Originally Posted By: Arney


We don't have the luxury of prescribing them as liberally as in the past. The drug companies aren't cranking out new classes of antibiotics fast enough to keep up with the ever-increasing antibiotic-resistant strains. It's possible that we will enter a new age, within our lifetimes, where fear of dying from infections is again something commonplace.


I have a friend who used to work in the 'novel anti-bacterials' section of a Big Pharma company. This section was shut down because the company couldn't make any money selling curative drugs-you sell a few of them, the patient recovers,and doesn't buy any more of them. Emphasis was switched to anti-depressant drugs, creating a future where the physician says ' We cannot cure your illness, but we have some new drugs you can take so that the illness doesn't make you sad...'. They can sell anti-depressants, anti hypertensives, and cholesterol-reducing meds to the same patient for a long time. So methicillin resistant staph aureus (MRSA) and vancomycin resistant enteroccus (VRE) are becoming more common, and free-market economics doesn't do much to encourage research in this direction.

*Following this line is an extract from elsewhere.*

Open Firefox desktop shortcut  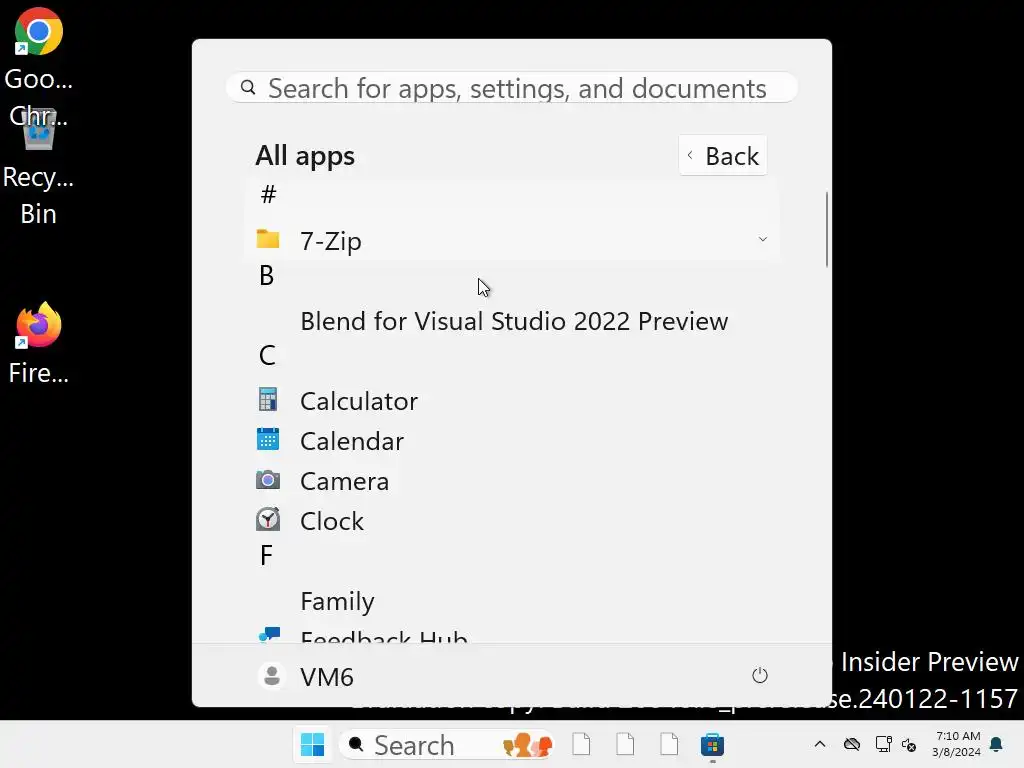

Intentional use by humans of vet drugs is common enough to be a research topic, and many of the vet drugs are made by the same companies on the same assembly lines as the meds labeled for human use.

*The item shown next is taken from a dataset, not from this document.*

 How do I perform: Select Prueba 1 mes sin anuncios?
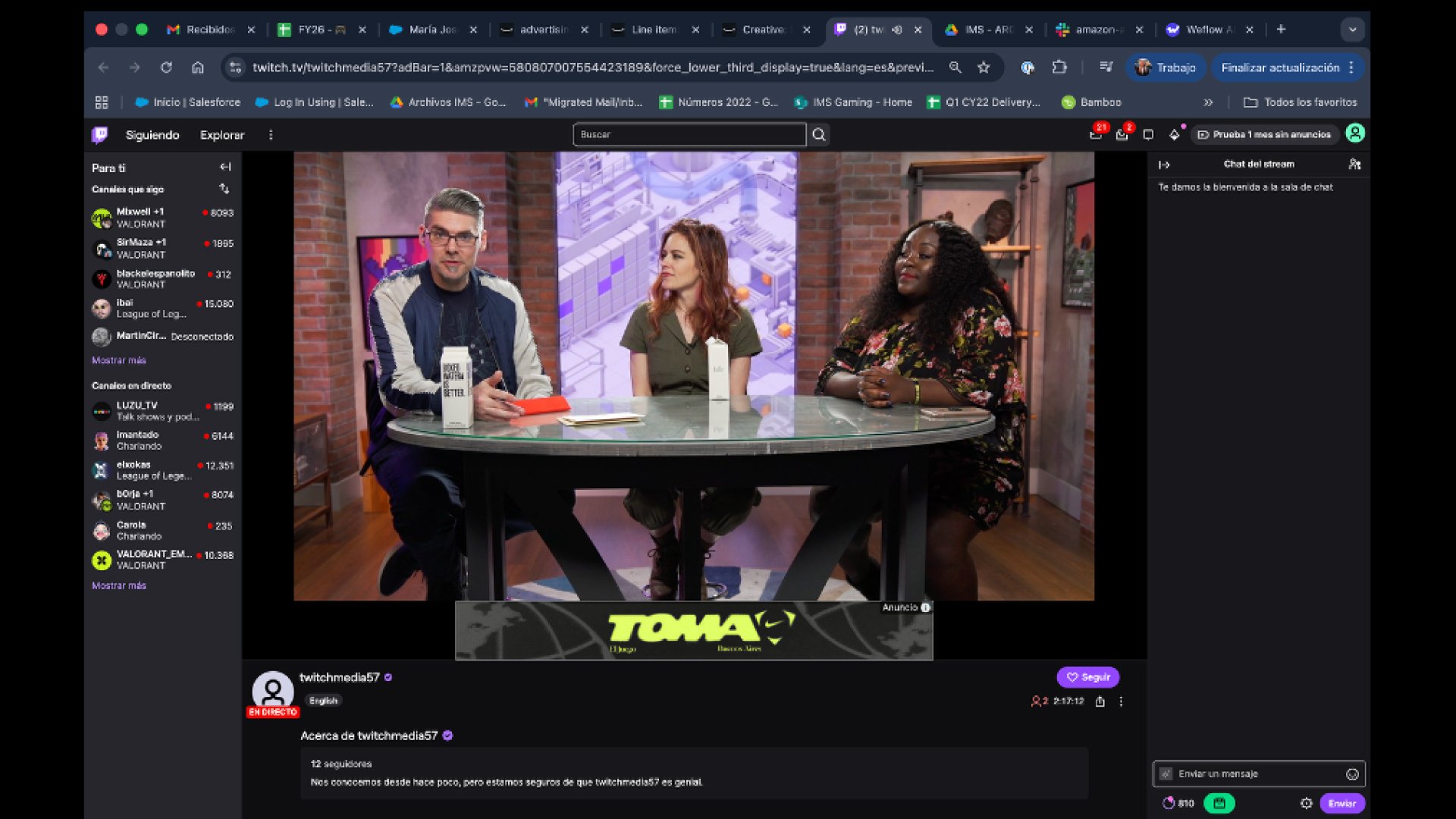click(x=1264, y=134)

We probably should not choose to stop talking about this stuff because readers might make bad decisions based upon the discussion. We spend lots of time discussing firearms and edged tools: bad decisions with either will generally be more harmful quicker than ill-advised attempts at self-medication.
_________________________
Dance like you have never been hurt, work like no one is watching,love like you don't need the money.